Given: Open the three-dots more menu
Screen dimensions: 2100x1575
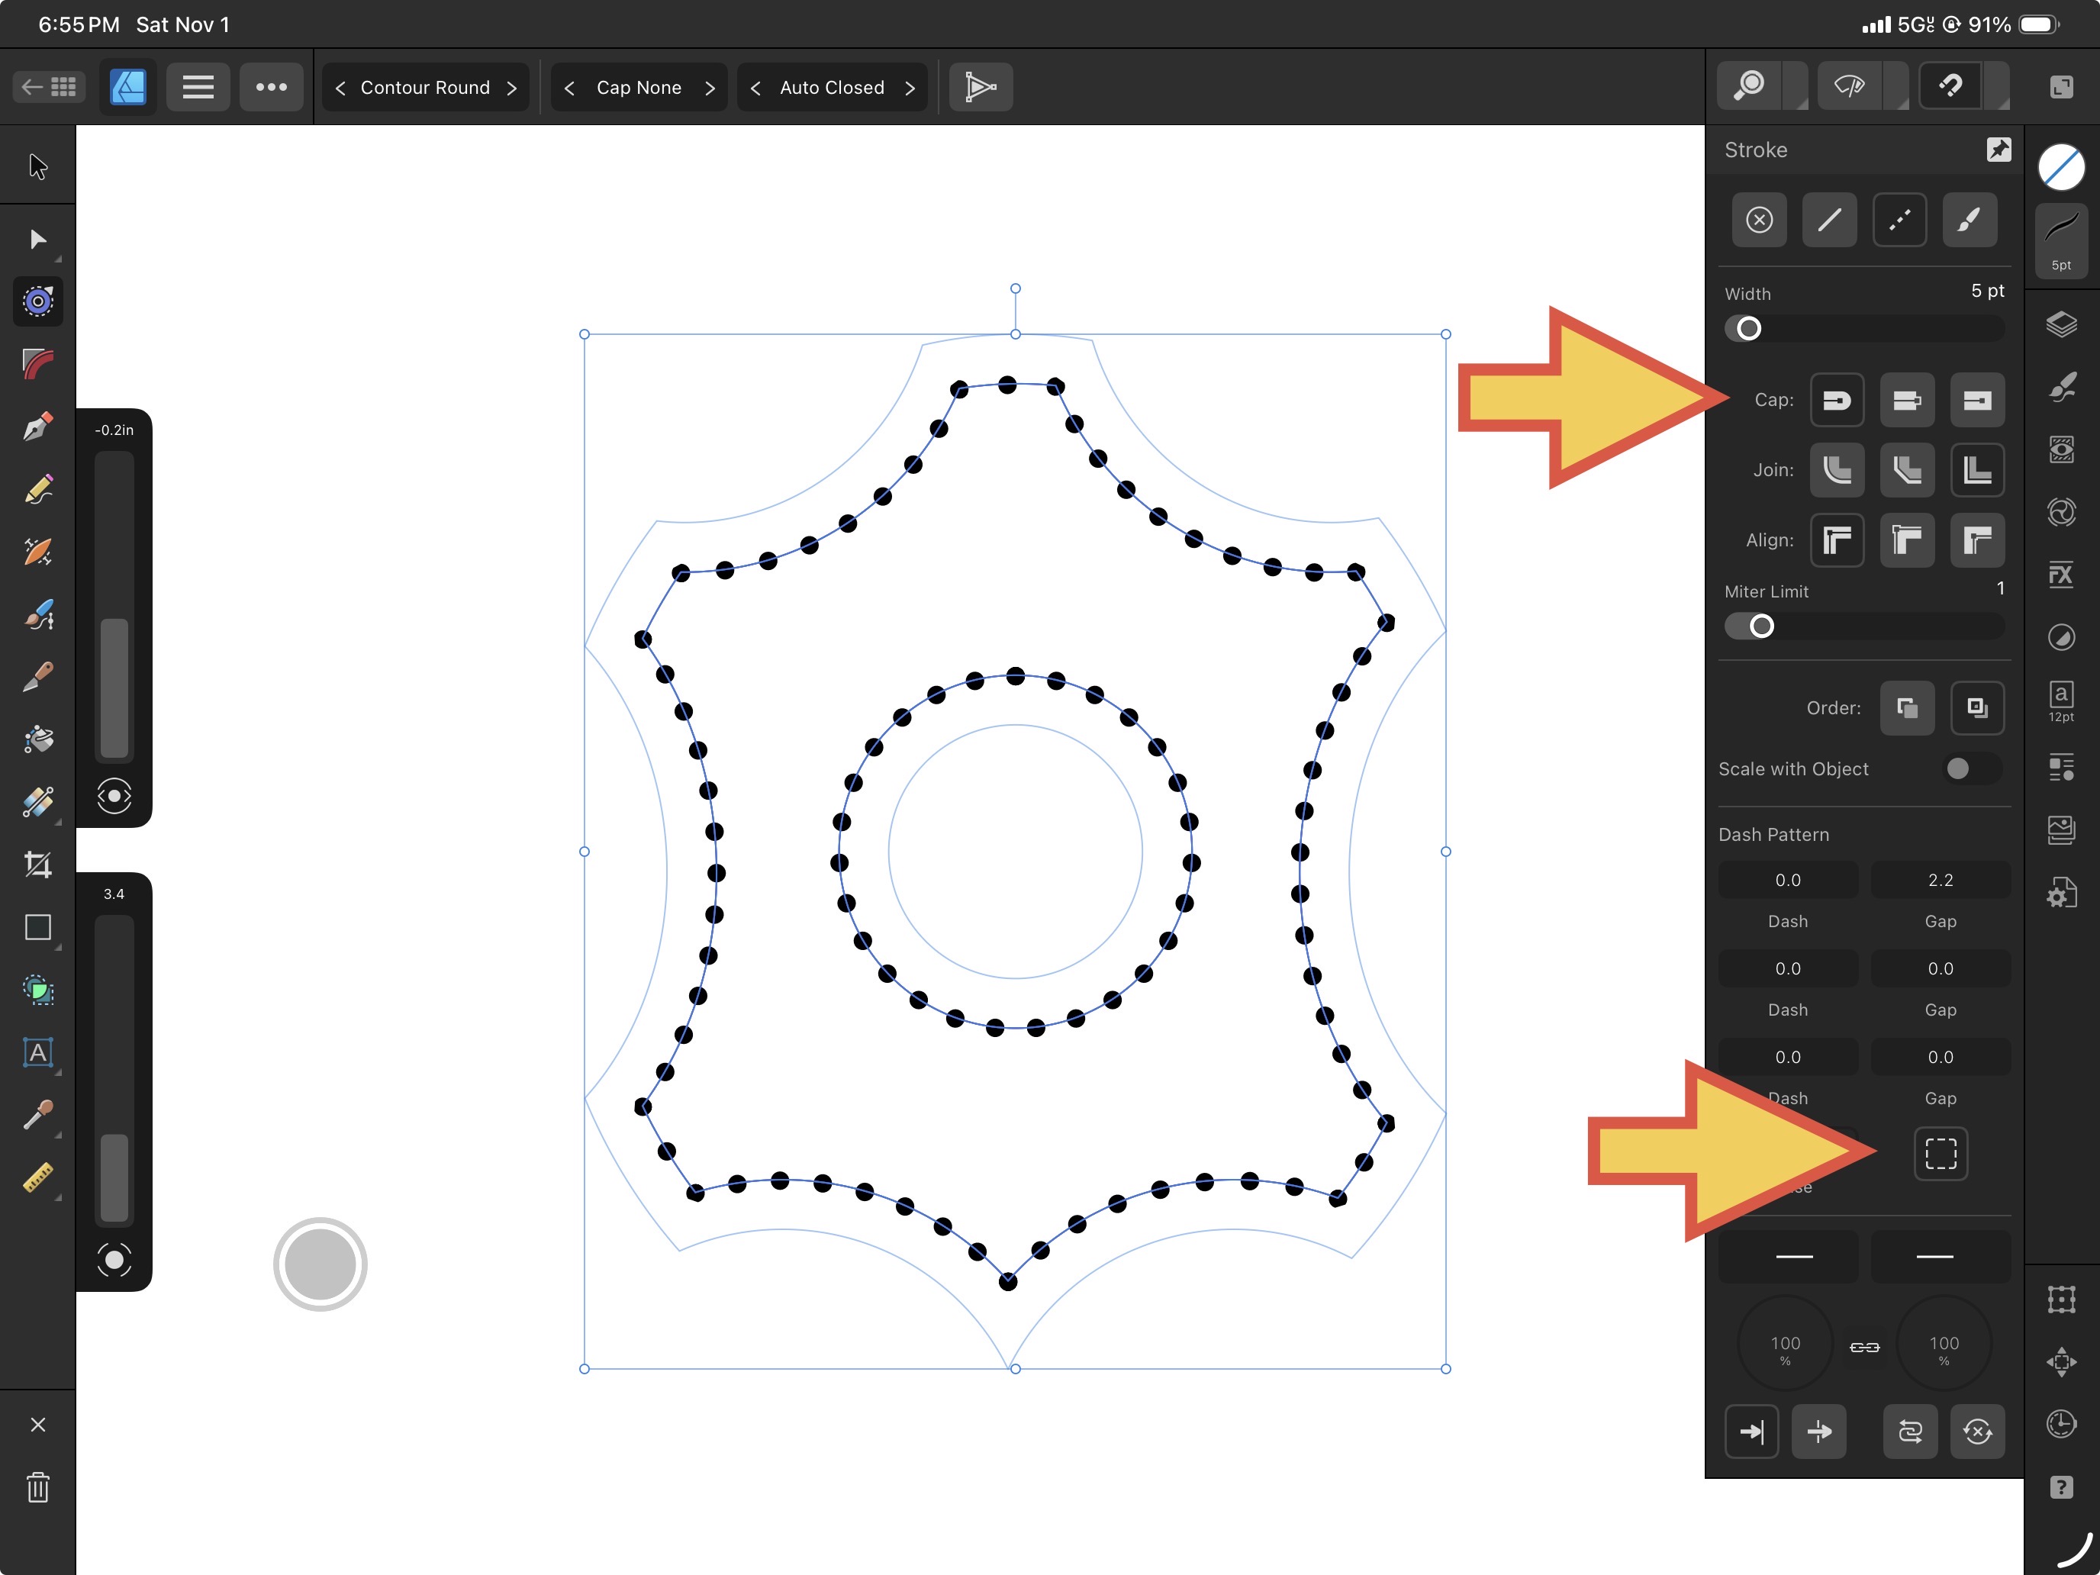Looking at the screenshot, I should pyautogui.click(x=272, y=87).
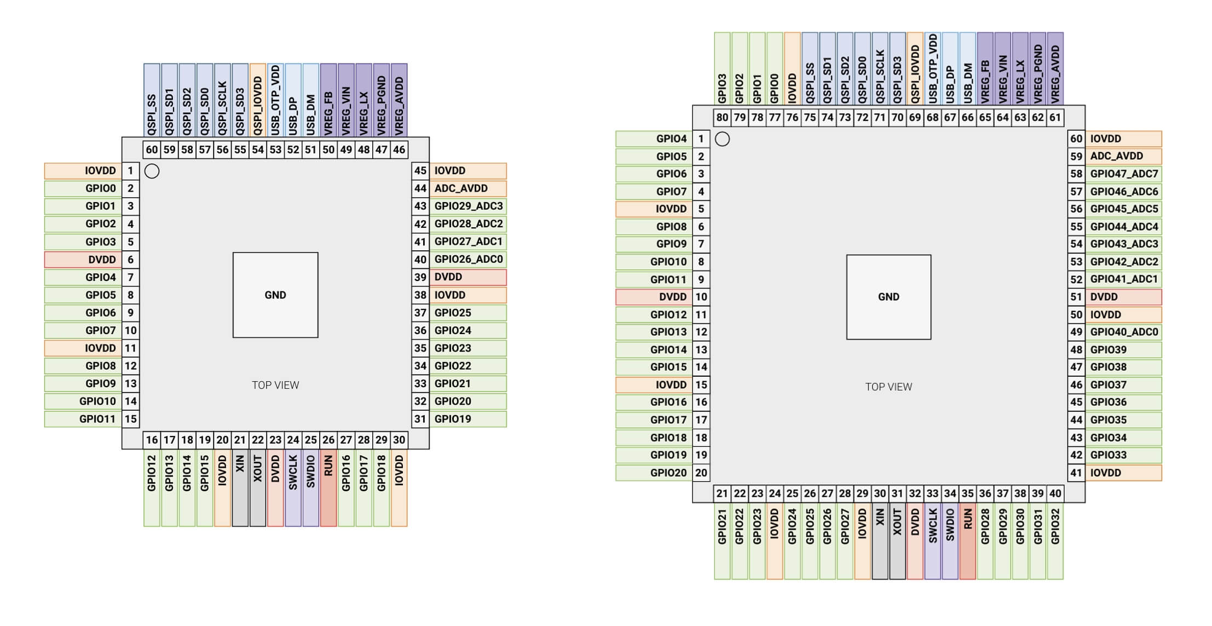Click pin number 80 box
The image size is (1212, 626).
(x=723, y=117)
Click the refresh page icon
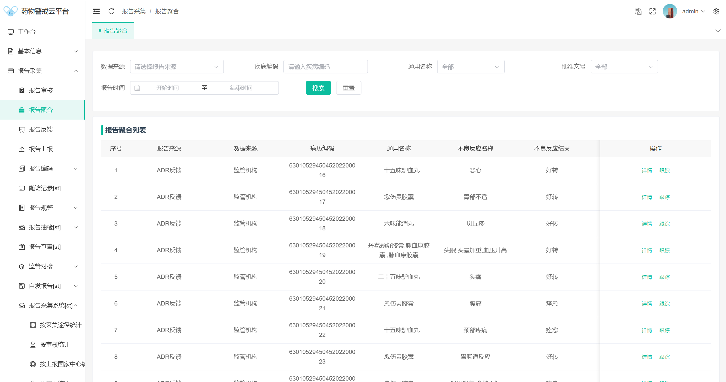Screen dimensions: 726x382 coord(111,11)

* * * * *

Prompt: All entries must come back exactly as written, though without their pictures.

Solution to the exercise:
Given: Open the three-dots more menu
Screen dimensions: 2100x1575
Looking at the screenshot, I should pyautogui.click(x=272, y=87).
Click pin number 80 box
The image size is (1212, 626).
(x=723, y=117)
Click the refresh page icon
Screen dimensions: 726x382 coord(111,11)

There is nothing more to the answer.